Adipose tissue is another perfect source for obtaining MSCs and the cells obtained from adipose tissue are called adipose tissue derived mesenchymal stem cells (ASCs). They are capable of differentiating into bones and cartilage.25 Pagani et al.26 carried out a study wherein, human MSCs derived from bone marrow (hBMSCs) and adipose tissue (hADSCs) were compared based on their behavior in OA microenvironment. Thus, they concluded that hADSCs have a better chondrogenic potential in OA microenvironment.26

Mei et al.27 studied the treatment of anterior cruciate ligament transection (ACLT) induced rat OA model by intra-articular injections of culture-expanded allogenic adipose tissue-derived stem cells (ADSCs). The authors revealed that cartilage degeneration in rat OA model was put on halt with intra-articular injections of ADSCs; it also shielded the chondrocytes from the inflammatory factor.27 Recently, Parrilli et al.28 focused on subchondral bone in order to treat OA. They injected adipose derived stromal cells into the joint to prevent subchondral bone damage after the onset of OA in rabbit. They showed that ASCs can promote cartilage regeneration as well as attenuate the increased bone turnover which is a characteristic of OA28 Phase I clinical trial was conducted by Pers et al.29 to treat severe knee OA using ADSC. 18 patients with severe knee OA were injected with intra-articular injections of autologous ASCs, the follow up after 6months indicated that ASCs can be a potential alternative for the treatment of severe knee OA.29

Extracellular vesicle (EV) is a small vesicle enclosed by a phospholipid bilayer. It gained a lot of attention as it provides an easy way of cell-to-cell communication which helps in exchanging functional molecules of one cell to another in its vicinity. Almost all types of cells including MSCs release these vesicles. There are very few studies that have shown the therapeutic effect of MSC derived EVs in combating OA. These studies showed that MSC-EVs are capable of cartilage regeneration.17,30 The use of EVs as a therapeutic agent for treating OA still needs to be investigated further.

Conclusion

In this review the current progress in cell therapy for combating OA have been highlighted. The conventional treatment for OA is costly and is effective only in reducing the symptoms but not actually stopping or reversing the damage caused by it. As it is the fourth leading cause of disability, its rapid progression necessitates a novel and safe therapeutic approach.
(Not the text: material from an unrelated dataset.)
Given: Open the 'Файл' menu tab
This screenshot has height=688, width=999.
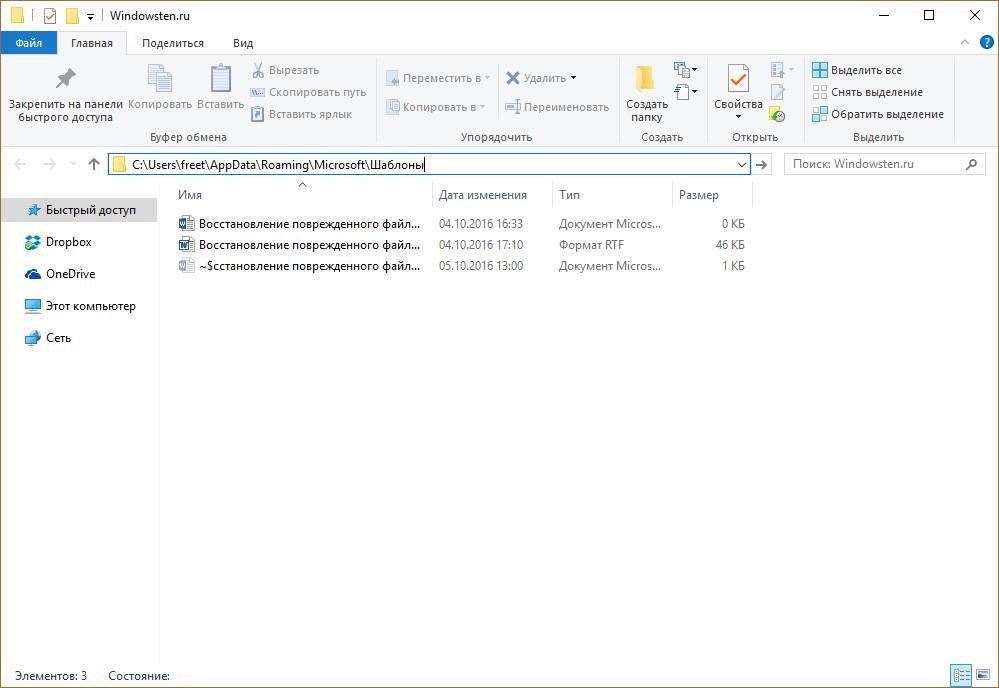Looking at the screenshot, I should tap(28, 43).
Stem cells, in particular MSCs derived from bone marrow and adipose tissue have a great potential in reversing the cartilage damage due to OA. However, studies have shown that hADSCs holds a greater chondrogenic potential in inflammatory environment such as OA. However, the number of clinical trials and long term follow ups in cell therapy needs to be increased to provide a fruitful treatment for OA. Subsequently, a well-planned research is required to study the potential of MSC derived EVs for combating OA.

Acknowledgements

None.

Conflict of interest

Author declares that there is no conflict of interest.